Know Your Exit Strategy
Human dignity depends on feeling some agency and control, and a healthy relationship with work means overcoming the sense of being trapped in a job. Hayden works with clients to reframe their careers, designing a résumé that focuses on their entire professional self rather than a dry biography.
“Rather than thinking they’re stuck — they don’t get paid enough and they can’t stand it — we talk about how to use their current position as leverage for the next one,” Hayden says. “I have them make a résumé that lists what they know how to do and what they’ve done, rather than what companies they’ve worked for.”

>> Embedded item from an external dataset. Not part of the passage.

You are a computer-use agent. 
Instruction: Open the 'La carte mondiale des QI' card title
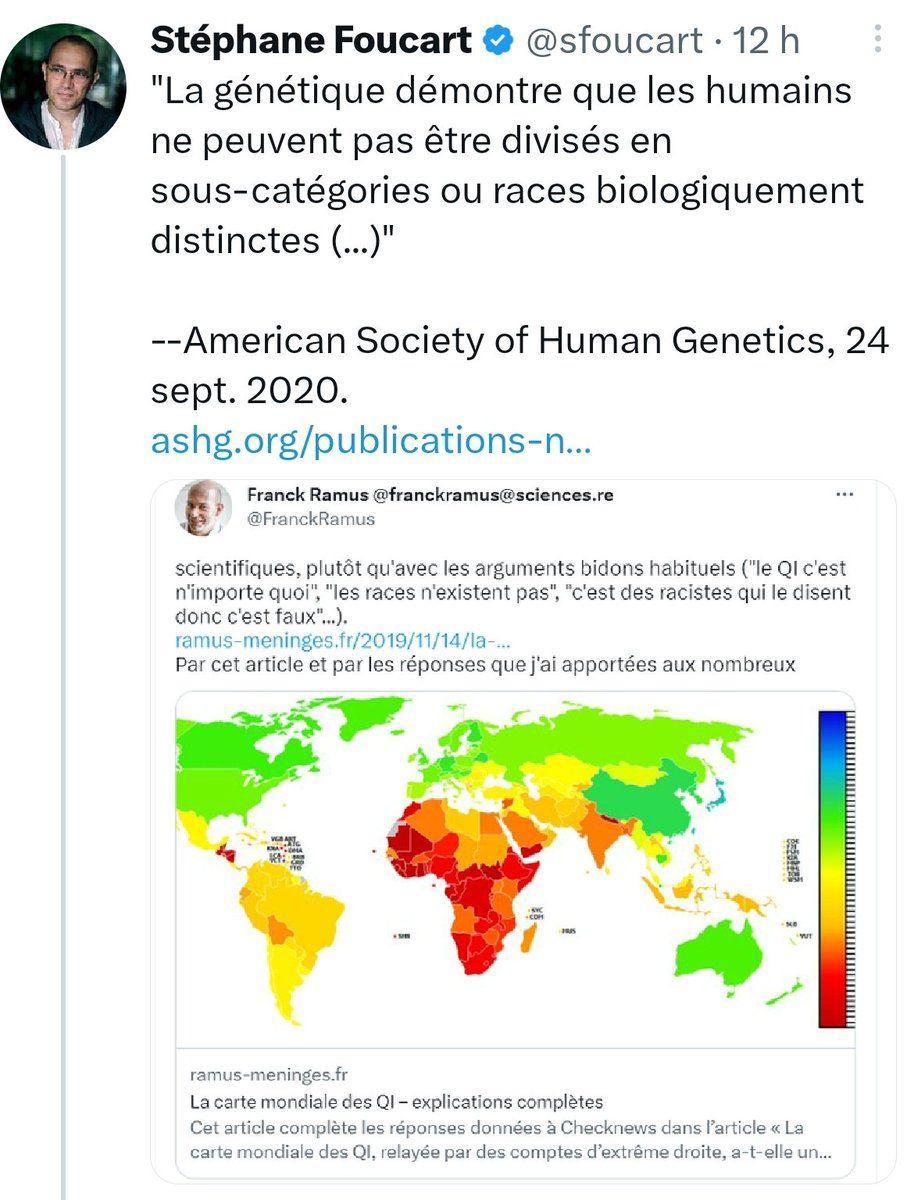395,1102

She recommends splitting your résumé into sections, such as “software and technology” or “education and literacy,” with bullets under each section enumerating your skills and experience in that area.
“People start to realize how smart they are,” she notes, “and where they can head as they think bigger.”

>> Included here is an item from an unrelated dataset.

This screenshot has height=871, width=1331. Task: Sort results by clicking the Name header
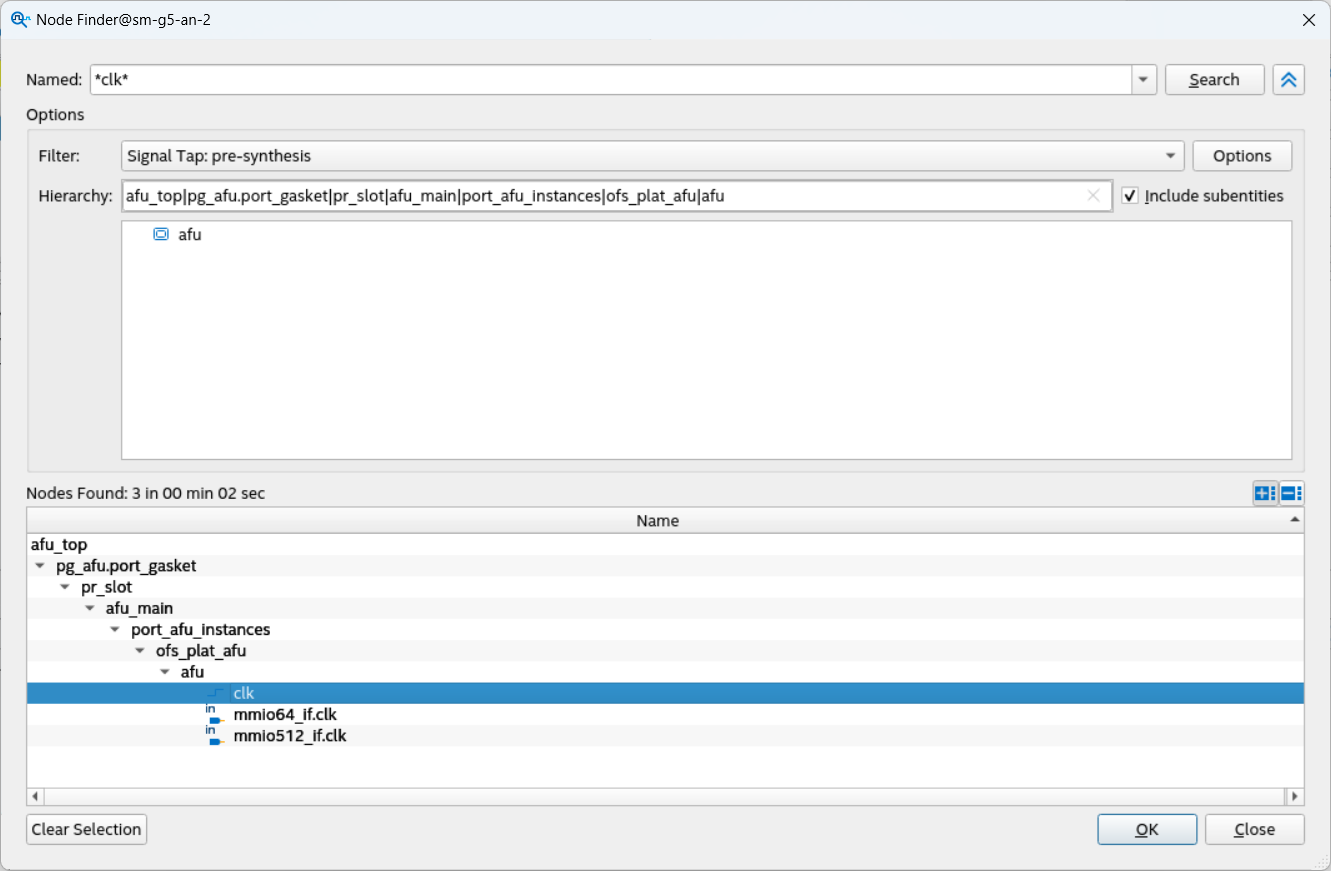click(657, 520)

De Graaf suggests a similar process of taking stock of your resources and deciding what’s most important to you. He uses the metaphor of packing for a backpacking journey.
“The backpacker has to ask what’s essential,” he explains. “Usually, the big problem is that the person tries to bring too much stuff. America has a huge backpack right now — it’s struggling under it; it’s falling over. And it’s thinking that the answer is to put more stuff into the backpack, which also means we’re working longer and harder.”
In other words, if you’re holding on to a miserable job strictly because it pays a lot and then spending a lot to soothe your shattered soul, you might consider lightening your load.
Ultimately, the workplace is a meeting ground for humans where all our failings, idiosyncrasies, and blind spots are played out for 40-plus hours every week. Practicing self-care in how we conduct ourselves and communicate with others allows us to find more positive, constructive ways of interacting with our jobs — which is to say, our lives. And what could be more valuable than that?
Self-Care for the Self-Employed
Carving out an independent path as a freelancer, consultant, or entrepreneur can be an exhilarating journey toward self-realization. But self-employment comes with its own sources of stress and worry. These are a few best practices for maintaining your balance.
Create a routine. Self-employed people can get sucked into long hours that turn into cycles of burnout. When possible, set regular hours and create a dedicated workspace in your home or elsewhere (see below) that you can leave when you need to recharge.
Build in rest and exercise. You’re writing your own calendar, so schedule daily exercise, regular meals, and the occasional nap to restore your creativity.
Make a budget. Income can be erratic: Create a monthly budget reflecting how much you absolutely need to earn to cover housing, food, recreation, healthcare, and other basic expenses. Hayden recommends setting aside several months’ worth of these costs so you feel more room to breathe. If you suspect you’re falling short, devote some time each week to reaching out to new business prospects or clients.
Get out of the house. Working only at home can be distracting. Locate the best coffee shops and libraries where you can put in productive hours. And look into coworking spaces — many have flexible leasing plans and can be great places for finding new clients and cultivating the social benefits of the traditional workplace.